Even after he returned to public life in Japan, writing several books about the war, "he still lived mysteriously, travelling on secret missions, and in April, 1961, he went to Vietnam," as a British military historian told the story in 1968. "Since this date he has not reappeared but information reaching the author from Japan indicates that he is back in uniform and serving as an Operations Staff officer under Vo Nguyen Giap. When one considers the ruthless and brilliance of the North Vietnamese operations, the hand of Masanobu Tsuji can be seen clearly."

[I posed the question of Japanese advisors to the Vietnamese to a Vietnamese professor at Harvard. She was very skeptical, given the hatreds left over from the Japanese occupation.]

Click here to order Tsuji's Japan's Greatest Victory from

Sources for the information above

Herbert Bix: Hirohito and the Making of Modern Japan (NY: Harpercollins, 2000)
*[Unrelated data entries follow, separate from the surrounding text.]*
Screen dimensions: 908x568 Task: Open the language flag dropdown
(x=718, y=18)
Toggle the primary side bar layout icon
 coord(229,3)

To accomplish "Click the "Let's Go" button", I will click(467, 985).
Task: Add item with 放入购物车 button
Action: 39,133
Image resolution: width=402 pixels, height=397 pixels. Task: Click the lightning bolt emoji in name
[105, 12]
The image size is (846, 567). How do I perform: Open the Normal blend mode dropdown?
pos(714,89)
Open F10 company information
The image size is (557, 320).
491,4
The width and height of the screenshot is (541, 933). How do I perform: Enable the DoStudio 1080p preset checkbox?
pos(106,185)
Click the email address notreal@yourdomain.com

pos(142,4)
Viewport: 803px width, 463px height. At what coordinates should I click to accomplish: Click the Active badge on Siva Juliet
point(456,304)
Saburo Hayashi: Kogun: The Japanese Army in the Pacific War [Taiheiyo Senso Rikusen Gaishi 1951) (Quantico: Marine Corps Assoc., 1959)

Sterling Seagrave: The Soong Dynasty NY: Harper, 1985

Neil Sheehan: A Bright Shining Lie: John Paul Vann and America in Vietnam (NY: Random House 1988)
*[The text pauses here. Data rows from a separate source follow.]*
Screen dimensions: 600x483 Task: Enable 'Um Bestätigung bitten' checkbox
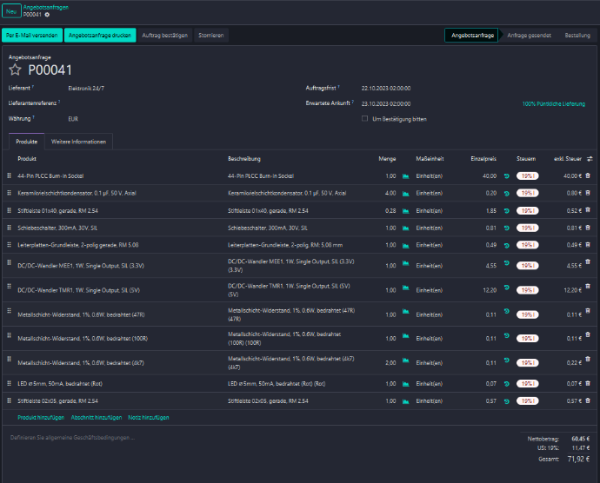click(x=365, y=119)
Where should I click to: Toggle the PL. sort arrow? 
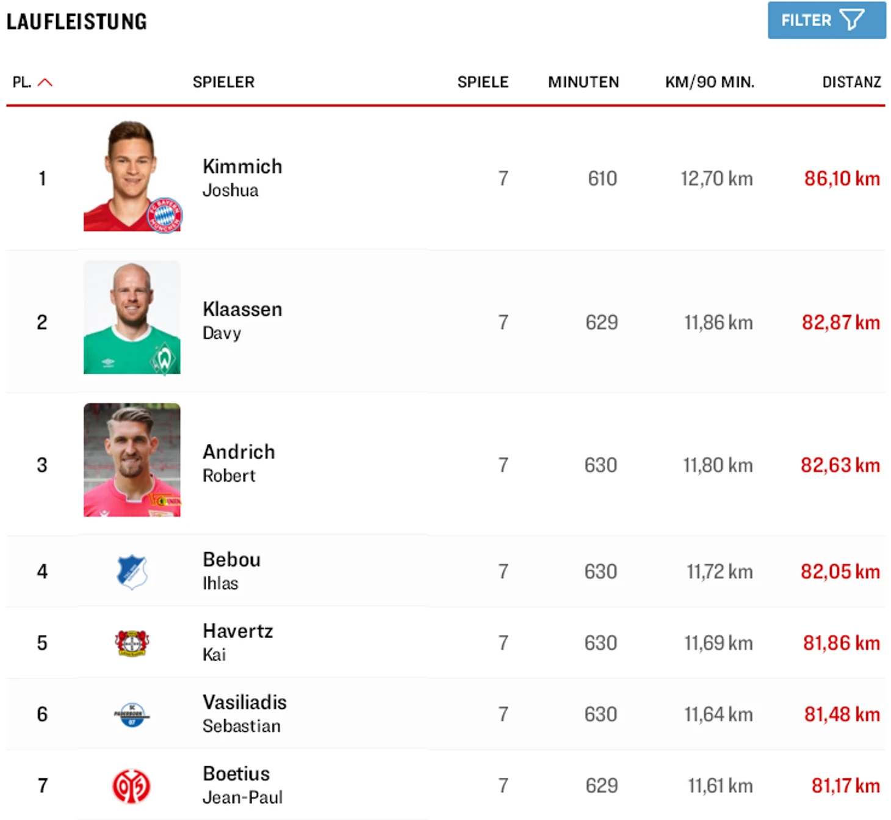[45, 82]
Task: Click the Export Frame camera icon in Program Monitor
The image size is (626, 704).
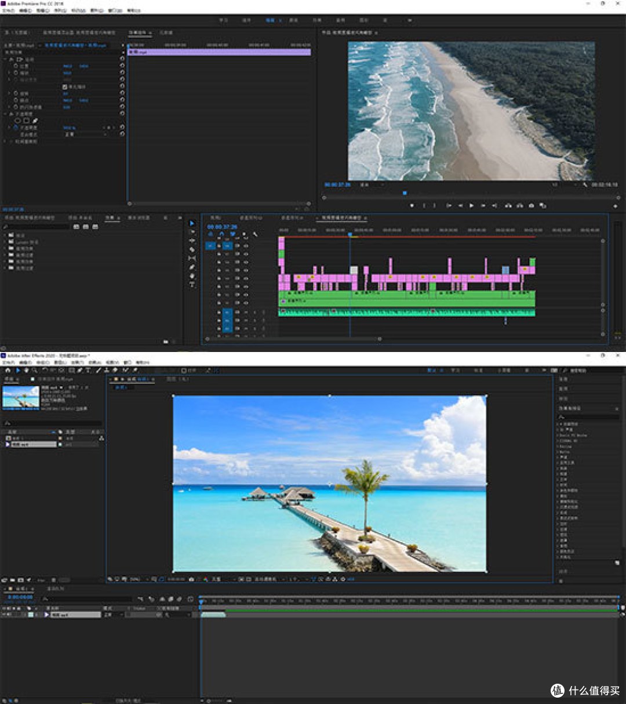Action: click(532, 205)
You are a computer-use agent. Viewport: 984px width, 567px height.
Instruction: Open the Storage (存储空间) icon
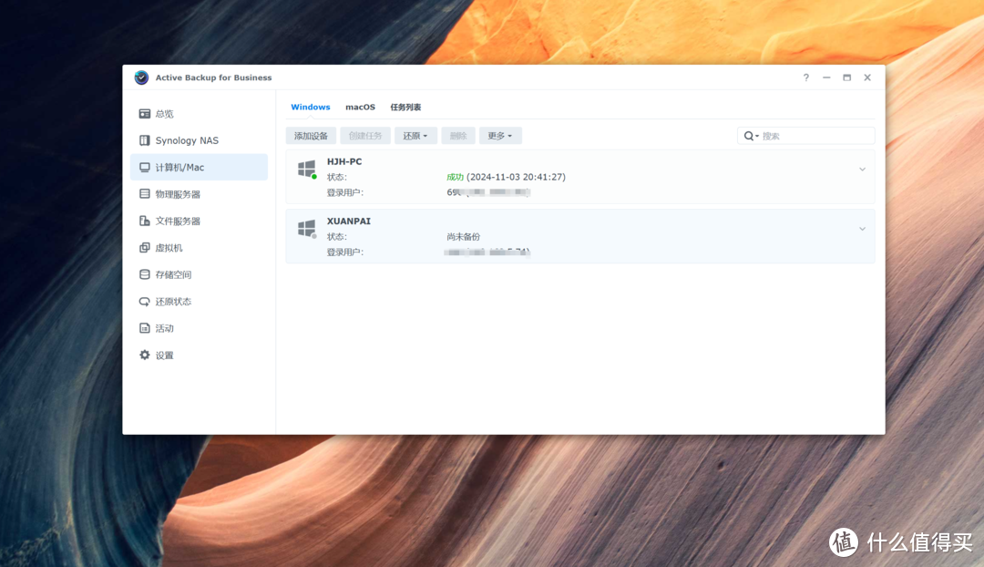pos(144,274)
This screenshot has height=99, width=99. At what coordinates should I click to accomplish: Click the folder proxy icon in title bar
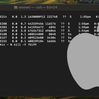tap(16, 7)
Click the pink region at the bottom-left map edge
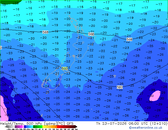Image resolution: width=168 pixels, height=130 pixels. pos(4,108)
Arthur Swimson Four Samurai: A Quartet of Japanese Generals (London: Hutchinson 1968)

John Toland: The Rising Sun: The Decline and Fall of the Japanese Empire, 1936-1945 NY: Bantam, 1971. Toland interviewed Chitose Tsuji, "widow of Colonel Masanobu Tsuji." Among his sources are Tsuji "Guadalcanal" (sic) Tamba-shi, Nara: Yotokusha, 1950. Also Singapore St Martin's 1960.

Masanobu Tsjui Underground Escape (Tokyo: Booth & Fukuda 1952) (with marginalia by Bergamini)
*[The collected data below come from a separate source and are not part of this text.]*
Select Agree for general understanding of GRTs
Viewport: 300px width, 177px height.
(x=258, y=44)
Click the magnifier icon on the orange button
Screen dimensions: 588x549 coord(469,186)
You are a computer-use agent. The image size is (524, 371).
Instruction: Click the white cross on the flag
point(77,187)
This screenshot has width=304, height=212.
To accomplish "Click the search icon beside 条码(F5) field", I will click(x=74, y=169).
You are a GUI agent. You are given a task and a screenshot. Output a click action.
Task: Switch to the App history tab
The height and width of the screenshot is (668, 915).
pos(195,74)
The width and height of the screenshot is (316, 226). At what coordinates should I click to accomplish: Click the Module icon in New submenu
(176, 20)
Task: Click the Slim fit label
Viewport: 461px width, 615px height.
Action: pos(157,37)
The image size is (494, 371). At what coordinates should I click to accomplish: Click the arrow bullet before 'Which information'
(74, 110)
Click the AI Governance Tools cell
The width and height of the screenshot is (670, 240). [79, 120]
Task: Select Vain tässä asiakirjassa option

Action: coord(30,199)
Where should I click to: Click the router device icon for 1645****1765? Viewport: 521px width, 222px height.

Horie Yoshitaka: Tsuji Masanobu 1980

Comments by readers of this page

From: kangshen@
Date: Sat, 27 Jun 1998 15:05:36 +1000
Subject: Tsuji Masanobu

Hi, I just read your wonderful short essay of Tsuji Masanobu. I note in part of it you mention that the KMT (Guo Min Dang) kept many Imperial Soldiers on station for a period after the war. Regretably, I don't have the reference, but an article appeared (I think 1979) in the "Journal of Asian History", about the Japanese nationalist philosopher Kitta Ikki, which mentioned in part that as late as October 1946, there were large disciplined formations of Japanese troops, under their own officers, and with air support, still operating in southern China against communist forces. I suppose they were eventually repatriated - but who knows? Tsuji was a close freind of Kitta, and several post war nationalist leaders, notably Pak Chung Hee and Sukarno, claimed inspiration from him. -- Dave, Australia

From: omura mineharu
Subject: about masanobu tsuji
Date: Sun, 7 Jun 1998 21:46:05 +0900

I am Mineharu Omura of Kyodo news ,Japan .I work in Kyoto branch. I went to Laos this februery on buisness ,and happened to know that Tsuji Masanobu alledgedly was missing in Laos .Nobody knows his where-about. Althoug he is over 90 years old, if he is still alive ,I would like to know how he was died or killed . In Japan "he is already dead" legally because he had been missing for 7 years.... It is difficult to know about this case.